I believe QR codes are mostly intended to replace paper/magnetic single-ride tickets, not IC cards, in most transit systems.
Magnetic tickets are already slower than IC cards, and are both more expensive to produce and harder to recycle than QR codes printed on regular paper.
Not only more expensive to produce and recycle, but the gates have to be extremely complex to handle paper tickets (some railway museums in Japan have them cross-cut on display!).
I’ve only used them twice (on Sinkansen, and on a regular train in Hokkaido), and it was nearly instantaneous – about as fast as an IC card. The whole experience felt like magic: you put the tichets into a slot, whoosh! – and you pick them up on the other side.
It is true that they are expensive to produce and hard to recycle, though, so it’s a good idea overall. But I’ll miss this iconic experience (or hopefully they retain it on some lines at least). (Edit: or just make the whoosh! readers work with QR codes! :)
It’s not quite the same, but if you tap your IC card with a preloaded Shinkansen ticket, you at least get a rapidly printed seat indicator :)
Another cool thing about the paper tickets is that you can supposedly insert them stacked (i.e. both Shinkansen and regional transit ticket at a transit gate), and the gate will figure out which one to eat and which one to hand back to you!
Hmm, I thought you can preload a transit ticket but still need to buy a paper-only Shinkansen seat ticket :thinking:
And yeah, the ticket unstacking feature is really neat! (and probably it’s one of the reasons they want to replace the paper tickets – it’s a pretty complex machine on the inside :-)
That is quite interesting. I took normal-speed medium-distance trains in Taiwan and there are many similarities to Japan. The ticket-checking gates to enter/exit the station are exactly the same models used in Japan. The tickets are similar to the ones used in Japan, but they have a QR Code printed on them and might not be magnetic.
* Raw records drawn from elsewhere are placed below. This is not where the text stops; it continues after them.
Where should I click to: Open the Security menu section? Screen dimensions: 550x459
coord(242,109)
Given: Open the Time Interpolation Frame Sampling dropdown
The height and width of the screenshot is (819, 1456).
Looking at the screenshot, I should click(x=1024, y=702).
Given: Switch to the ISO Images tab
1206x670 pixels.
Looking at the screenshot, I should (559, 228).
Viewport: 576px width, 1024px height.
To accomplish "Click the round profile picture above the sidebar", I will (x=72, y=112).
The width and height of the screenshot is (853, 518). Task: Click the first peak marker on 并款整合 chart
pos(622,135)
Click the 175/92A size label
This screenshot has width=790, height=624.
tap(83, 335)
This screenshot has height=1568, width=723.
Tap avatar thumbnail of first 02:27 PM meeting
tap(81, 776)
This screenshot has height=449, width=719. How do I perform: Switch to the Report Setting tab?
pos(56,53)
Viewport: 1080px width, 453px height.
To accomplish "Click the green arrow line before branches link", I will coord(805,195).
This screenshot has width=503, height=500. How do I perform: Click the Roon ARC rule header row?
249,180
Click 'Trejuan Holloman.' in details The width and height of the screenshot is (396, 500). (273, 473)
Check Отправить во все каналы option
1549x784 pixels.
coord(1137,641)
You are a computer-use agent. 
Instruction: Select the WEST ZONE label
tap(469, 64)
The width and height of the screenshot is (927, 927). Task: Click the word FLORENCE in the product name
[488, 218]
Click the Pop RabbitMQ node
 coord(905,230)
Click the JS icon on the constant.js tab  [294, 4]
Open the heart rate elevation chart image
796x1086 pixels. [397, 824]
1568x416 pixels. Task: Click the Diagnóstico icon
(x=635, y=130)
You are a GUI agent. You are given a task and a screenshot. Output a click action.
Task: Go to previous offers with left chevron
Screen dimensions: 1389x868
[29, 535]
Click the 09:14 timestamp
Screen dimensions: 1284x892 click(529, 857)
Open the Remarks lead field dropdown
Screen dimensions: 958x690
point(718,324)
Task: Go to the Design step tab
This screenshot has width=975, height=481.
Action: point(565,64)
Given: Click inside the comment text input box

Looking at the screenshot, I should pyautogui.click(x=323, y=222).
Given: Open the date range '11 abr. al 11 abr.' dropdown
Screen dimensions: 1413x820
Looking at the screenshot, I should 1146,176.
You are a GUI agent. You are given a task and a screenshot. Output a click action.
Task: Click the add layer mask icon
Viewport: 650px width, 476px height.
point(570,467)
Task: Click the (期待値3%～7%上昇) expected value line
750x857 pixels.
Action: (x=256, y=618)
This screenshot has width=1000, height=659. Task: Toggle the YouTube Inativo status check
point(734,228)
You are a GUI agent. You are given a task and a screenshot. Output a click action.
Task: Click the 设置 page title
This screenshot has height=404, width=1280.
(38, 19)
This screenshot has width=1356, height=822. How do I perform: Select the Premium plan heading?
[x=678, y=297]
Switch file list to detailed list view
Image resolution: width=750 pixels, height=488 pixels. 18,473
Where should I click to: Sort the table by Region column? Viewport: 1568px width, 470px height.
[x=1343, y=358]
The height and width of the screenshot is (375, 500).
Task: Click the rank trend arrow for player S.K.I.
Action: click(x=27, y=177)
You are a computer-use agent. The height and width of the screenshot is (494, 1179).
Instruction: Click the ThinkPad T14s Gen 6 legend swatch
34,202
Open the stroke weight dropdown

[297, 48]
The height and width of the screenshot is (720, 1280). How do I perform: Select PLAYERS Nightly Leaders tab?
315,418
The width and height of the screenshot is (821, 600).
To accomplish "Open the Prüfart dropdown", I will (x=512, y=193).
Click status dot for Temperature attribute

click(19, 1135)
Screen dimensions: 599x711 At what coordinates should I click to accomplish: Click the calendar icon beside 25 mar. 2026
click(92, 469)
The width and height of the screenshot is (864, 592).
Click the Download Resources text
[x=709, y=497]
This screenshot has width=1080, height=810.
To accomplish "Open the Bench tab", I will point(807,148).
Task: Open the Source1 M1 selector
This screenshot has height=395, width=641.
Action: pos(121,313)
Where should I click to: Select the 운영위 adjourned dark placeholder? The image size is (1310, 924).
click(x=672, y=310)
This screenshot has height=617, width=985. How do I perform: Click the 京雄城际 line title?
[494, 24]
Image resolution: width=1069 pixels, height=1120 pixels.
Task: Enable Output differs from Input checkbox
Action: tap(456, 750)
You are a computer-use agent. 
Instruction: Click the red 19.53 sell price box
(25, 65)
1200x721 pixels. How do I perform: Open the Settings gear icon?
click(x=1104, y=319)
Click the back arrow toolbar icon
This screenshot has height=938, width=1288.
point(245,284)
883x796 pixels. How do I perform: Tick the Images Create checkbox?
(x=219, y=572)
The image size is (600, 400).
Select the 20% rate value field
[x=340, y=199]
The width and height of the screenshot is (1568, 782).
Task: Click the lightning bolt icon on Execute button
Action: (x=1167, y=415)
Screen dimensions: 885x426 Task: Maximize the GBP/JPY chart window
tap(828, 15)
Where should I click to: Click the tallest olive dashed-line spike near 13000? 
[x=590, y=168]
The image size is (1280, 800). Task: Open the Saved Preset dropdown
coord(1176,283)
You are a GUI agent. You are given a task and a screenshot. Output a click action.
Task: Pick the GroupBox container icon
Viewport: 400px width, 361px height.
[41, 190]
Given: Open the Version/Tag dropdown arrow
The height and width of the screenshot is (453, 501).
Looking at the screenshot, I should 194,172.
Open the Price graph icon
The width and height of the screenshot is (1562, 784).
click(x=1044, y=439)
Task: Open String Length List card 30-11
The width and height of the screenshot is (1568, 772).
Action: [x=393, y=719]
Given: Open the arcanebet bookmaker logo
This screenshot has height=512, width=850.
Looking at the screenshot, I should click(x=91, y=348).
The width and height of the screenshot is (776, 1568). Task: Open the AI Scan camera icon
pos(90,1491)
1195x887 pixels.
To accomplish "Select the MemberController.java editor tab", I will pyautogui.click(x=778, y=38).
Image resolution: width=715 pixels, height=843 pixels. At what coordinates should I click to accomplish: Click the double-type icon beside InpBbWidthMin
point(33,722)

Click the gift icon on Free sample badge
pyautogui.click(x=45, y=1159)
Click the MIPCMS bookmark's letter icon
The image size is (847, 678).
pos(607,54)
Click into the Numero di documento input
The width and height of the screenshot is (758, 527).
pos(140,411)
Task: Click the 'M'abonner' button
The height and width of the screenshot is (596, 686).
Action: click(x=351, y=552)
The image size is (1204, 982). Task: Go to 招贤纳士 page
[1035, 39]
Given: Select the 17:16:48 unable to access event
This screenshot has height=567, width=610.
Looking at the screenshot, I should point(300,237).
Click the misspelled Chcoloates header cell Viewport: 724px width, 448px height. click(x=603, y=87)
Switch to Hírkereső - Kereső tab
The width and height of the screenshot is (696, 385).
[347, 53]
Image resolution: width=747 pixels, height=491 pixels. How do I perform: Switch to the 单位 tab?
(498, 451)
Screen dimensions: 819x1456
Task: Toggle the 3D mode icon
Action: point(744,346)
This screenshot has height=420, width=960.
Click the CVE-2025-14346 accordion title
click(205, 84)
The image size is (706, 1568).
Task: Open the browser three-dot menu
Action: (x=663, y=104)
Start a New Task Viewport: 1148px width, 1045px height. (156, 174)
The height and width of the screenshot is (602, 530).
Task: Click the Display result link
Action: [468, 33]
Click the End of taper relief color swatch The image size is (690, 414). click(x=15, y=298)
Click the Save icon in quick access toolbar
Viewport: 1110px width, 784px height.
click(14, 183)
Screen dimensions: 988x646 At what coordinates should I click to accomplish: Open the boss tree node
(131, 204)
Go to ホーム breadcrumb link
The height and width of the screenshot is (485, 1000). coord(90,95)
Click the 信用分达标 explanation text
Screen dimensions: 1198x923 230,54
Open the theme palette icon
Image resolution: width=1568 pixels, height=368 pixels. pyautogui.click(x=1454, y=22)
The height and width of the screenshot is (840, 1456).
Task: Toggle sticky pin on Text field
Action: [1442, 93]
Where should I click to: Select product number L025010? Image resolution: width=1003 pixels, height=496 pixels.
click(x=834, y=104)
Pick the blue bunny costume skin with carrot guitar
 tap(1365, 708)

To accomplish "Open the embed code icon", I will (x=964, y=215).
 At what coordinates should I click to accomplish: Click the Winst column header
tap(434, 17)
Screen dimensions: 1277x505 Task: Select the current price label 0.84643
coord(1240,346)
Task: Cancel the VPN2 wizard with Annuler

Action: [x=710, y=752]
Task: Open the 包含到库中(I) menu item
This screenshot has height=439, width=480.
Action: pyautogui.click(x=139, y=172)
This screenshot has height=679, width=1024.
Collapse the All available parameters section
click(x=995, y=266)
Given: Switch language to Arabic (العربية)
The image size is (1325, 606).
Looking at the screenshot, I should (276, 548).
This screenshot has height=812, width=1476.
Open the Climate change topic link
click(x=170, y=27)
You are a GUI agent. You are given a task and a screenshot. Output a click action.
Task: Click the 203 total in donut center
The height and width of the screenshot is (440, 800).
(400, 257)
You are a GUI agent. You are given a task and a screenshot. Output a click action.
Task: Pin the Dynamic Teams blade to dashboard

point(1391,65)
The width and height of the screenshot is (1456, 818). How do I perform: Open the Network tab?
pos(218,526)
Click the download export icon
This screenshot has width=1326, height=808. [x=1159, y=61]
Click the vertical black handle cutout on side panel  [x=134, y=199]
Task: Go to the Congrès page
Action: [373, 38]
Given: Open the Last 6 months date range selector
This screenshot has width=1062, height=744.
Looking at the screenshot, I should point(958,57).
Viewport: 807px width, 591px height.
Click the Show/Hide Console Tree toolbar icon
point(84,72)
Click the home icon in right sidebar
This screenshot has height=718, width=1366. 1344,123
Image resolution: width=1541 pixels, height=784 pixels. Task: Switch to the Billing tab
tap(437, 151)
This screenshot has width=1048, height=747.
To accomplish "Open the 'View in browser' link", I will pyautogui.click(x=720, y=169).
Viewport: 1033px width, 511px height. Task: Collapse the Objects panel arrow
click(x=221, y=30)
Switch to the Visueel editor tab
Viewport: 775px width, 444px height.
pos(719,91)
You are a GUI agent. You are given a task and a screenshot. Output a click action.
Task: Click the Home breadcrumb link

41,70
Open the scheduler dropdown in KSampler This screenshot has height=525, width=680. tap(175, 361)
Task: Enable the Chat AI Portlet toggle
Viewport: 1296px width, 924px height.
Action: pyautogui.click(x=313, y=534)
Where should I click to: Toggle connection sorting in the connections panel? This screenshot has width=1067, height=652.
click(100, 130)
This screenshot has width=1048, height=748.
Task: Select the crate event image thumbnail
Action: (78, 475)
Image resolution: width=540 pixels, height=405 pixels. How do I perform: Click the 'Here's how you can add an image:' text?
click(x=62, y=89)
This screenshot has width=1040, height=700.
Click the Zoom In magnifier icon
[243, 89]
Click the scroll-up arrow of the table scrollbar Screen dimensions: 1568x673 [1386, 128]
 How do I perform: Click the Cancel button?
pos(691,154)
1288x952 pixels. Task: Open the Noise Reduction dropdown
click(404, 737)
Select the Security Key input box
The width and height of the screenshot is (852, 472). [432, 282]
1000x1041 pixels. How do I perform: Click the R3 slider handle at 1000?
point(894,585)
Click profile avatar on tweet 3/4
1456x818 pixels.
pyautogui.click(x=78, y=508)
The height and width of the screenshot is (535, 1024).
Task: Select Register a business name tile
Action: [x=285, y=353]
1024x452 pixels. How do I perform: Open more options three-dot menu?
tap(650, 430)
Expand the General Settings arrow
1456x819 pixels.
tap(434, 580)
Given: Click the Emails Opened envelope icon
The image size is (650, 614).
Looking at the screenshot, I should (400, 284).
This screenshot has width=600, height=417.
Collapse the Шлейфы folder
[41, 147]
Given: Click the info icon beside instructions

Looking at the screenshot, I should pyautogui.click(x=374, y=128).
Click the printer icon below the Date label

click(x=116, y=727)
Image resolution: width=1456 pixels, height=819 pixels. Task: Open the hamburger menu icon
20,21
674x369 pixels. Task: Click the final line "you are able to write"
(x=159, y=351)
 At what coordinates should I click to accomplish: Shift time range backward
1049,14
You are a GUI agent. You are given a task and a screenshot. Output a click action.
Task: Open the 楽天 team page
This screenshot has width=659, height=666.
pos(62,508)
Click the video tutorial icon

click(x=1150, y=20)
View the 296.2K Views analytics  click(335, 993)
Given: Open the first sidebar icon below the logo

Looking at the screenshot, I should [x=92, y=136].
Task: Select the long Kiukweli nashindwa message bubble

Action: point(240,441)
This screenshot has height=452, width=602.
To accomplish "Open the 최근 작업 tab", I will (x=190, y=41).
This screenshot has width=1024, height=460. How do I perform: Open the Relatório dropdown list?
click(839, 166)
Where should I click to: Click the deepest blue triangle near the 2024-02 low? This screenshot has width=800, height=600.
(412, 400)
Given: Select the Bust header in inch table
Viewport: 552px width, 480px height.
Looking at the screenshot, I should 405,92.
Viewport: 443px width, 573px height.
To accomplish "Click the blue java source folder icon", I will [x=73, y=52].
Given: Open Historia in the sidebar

Even when you exit the station, the ticket gate will give back your ticket - unlike Japan!
The normal ticket gate behavior in Japan is that when you enter, the gate gives you the ticket back so that you can carry it all the way to the exit in order to prove that you traveled that journey. When you go through a ticket gate to exit the station, all Japanese ticket gates to my knowledge will dispose of your ticket.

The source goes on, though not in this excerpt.